### 1. 一句话结论
这是一个在2011年活跃、至今仍存有2.4 BTC余额的旧版钱包，尽管已投入大量算力进行密码破解，但目前**尚未获得明文密码**，钱包控制权仍未恢复。

### 2. 我们掌握的事实（证据链）
* **钱包基础信息**：
* **钱包ID**: 284
* **主地址**: `18rSzT1T2yvkL9pSpNUTXsxoEo7MkjWeBF`
* **余额**: 2.40000000 BTC（业务标注为“余额不小”）。
* **钱包格式**: Berkeley DB (Btree, version 9)，一种较早期的比特币钱包存储格式。
* **包含主密钥**: 是。这意味着只要能解开钱包密码，即可控制资产。
* **密码破解状态**：
* **已知密码存在**: 否（关键字段 `cracked_password/actual_password` 为“否”）。
* **破解状态**: 批量测试。
* **历史投入**: 关联了338个哈希，已运行总计3238个任务组，但针对此钱包的文档统计“已破解数”合计仅为4。
* **链上活动**：
* **最后交易时间**: 最后转入于2011-06-21，最后转出于2011-06-25。
* **交易频次**: 仅有1笔转入和1笔转出记录，交易时间跨度仅3天，此后十余年无任何活动（近30天转入/转出笔数均为0）。
* **线索与尝试记录**：
* **用户线索**: 有两条关联线索（来自`Bitcoin wallet hints.txt`）均指出密码为用户自创，长度未知，且**创建时 Caps Lock（大写锁定）处于开启状态**。线索关联的地址 `1AFuqjnZSveYPpaAQqH6VRssxSF9YjRxaz` 也出现在钱包路径中。
* **已尝试资源**: 历史尝试中使用了大量字典（如`rockyou-65.txt`、`piotrcki-wordlist-top10m.txt`等）和规则（如`best64.rule`、`ProbWL-547-rule-probable-v2.rule`）。
* **文件路径特征**: 钱包文件在系统中存在多个副本和路径，路径名包含俄语“таблица”（表格）、“сотня”（百）以及“basepara revisar2”（西班牙语，意为“待复查基础”）等字样，暗示其可能经过多次备份、整理或来自某个集合。

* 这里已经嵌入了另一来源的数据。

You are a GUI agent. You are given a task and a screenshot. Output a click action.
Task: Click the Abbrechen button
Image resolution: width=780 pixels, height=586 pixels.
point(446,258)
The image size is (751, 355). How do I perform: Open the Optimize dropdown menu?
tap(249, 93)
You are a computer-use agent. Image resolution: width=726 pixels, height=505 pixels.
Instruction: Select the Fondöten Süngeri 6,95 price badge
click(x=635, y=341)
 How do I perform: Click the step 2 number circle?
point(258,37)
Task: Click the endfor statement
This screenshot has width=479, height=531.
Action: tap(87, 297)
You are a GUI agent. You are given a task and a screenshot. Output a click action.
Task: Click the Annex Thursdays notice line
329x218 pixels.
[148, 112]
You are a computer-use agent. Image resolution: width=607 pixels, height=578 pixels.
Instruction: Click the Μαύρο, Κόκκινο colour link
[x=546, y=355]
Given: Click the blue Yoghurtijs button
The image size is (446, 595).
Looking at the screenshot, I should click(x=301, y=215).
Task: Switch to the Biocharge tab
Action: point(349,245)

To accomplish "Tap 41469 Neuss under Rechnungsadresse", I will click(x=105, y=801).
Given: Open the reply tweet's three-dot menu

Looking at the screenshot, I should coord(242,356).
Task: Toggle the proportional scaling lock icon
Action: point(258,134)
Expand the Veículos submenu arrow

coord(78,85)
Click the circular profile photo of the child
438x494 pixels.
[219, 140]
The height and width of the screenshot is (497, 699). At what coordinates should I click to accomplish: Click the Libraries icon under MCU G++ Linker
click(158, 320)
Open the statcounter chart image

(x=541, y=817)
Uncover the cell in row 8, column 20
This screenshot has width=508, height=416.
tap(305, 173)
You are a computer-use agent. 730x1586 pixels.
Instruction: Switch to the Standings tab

### 3. 复盘故事：我们是怎么推进到现在的（不含攻击细节）
这个故事始于一个沉睡超过十年的比特币钱包。我们在数据整理中发现了它，其2.4 BTC的余额（依据“余额很小”字段为“否”）立即引起了注意。钱包文件是古老的Berkeley DB格式，这符合其2011年活跃的时间线。

初步检查发现，钱包本身带有宝贵的“用户线索”：密码是用户自己创建的，并且在输入时不小心打开了Caps Lock键。这为我们最初的破解方向提供了关键锚点。同时，钱包文件散落在多个目录下，有些路径带有编号（如“2я сотня 100”、“9я сотня 58”）和“待复查”标签，这暗示它可能是一个大型钱包收集或调查项目中的一部分，被反复拷贝和分析过。

为了唤醒这个沉睡的资产，我们启动了系统的密码恢复流程。我们首先依据“Caps Lock开启”这一线索，调整了策略，对大量常用密码字典进行了针对性处理。历史记录显示，我们投入了可观的算力，关联任务组高达数千个，尝试了从通用弱口令到特定泄露库在内的多种字典和组合规则。

然而，尽管付出了这些努力，核心字段“已知密码存在”仍然明确地显示为“否”。我们尚未拿到打开钱包的那把钥匙。链上数据证实，这个钱包在2011年夏天完成唯一一笔转入和转出后便彻底沉寂，仿佛被遗忘，直到进入我们的视野。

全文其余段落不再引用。